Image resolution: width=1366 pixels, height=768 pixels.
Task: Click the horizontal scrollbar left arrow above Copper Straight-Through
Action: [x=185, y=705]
____________
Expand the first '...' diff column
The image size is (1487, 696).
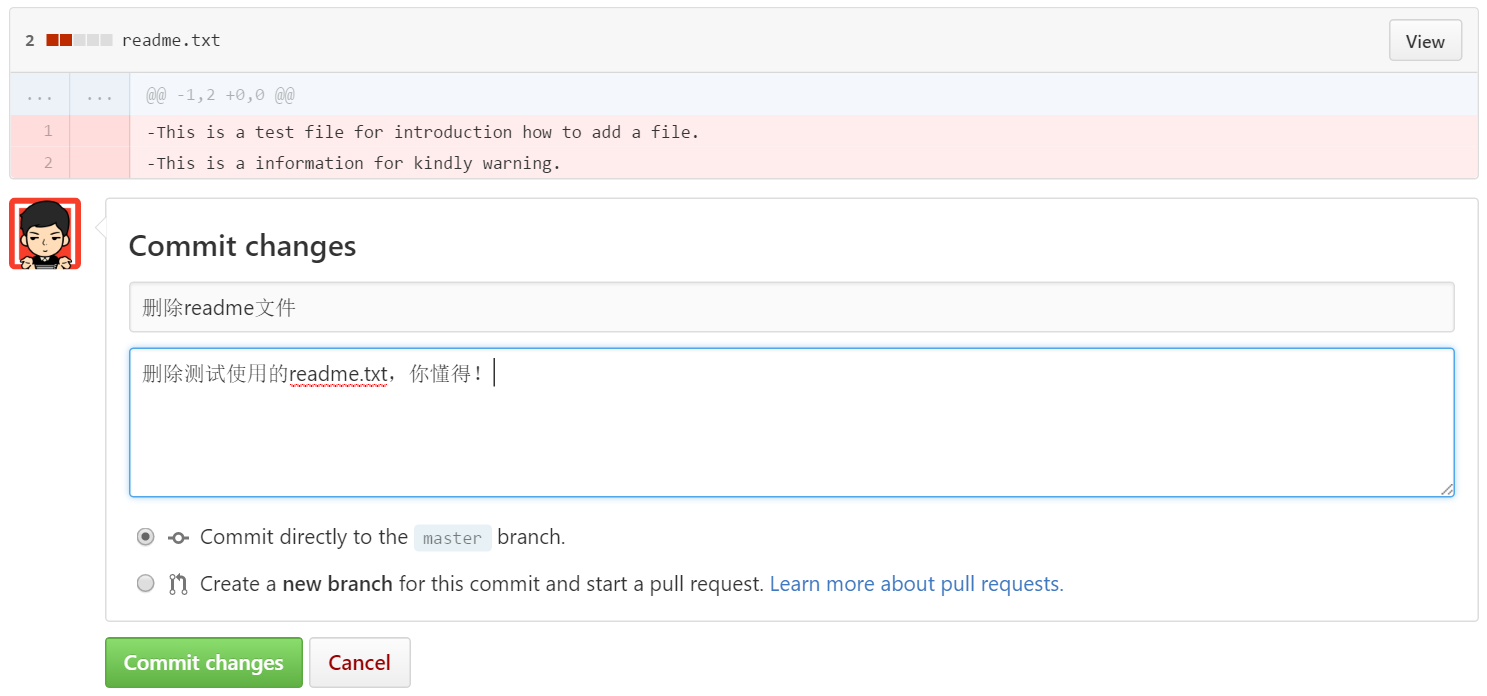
____________
What you have to do
Among the lines above, find the one with "Expand the first '...' diff column" and the one with "The image size is (1487, 696).". Quote both and everything between them, exactly.

Result of this task
Expand the first '...' diff column
The image size is (1487, 696).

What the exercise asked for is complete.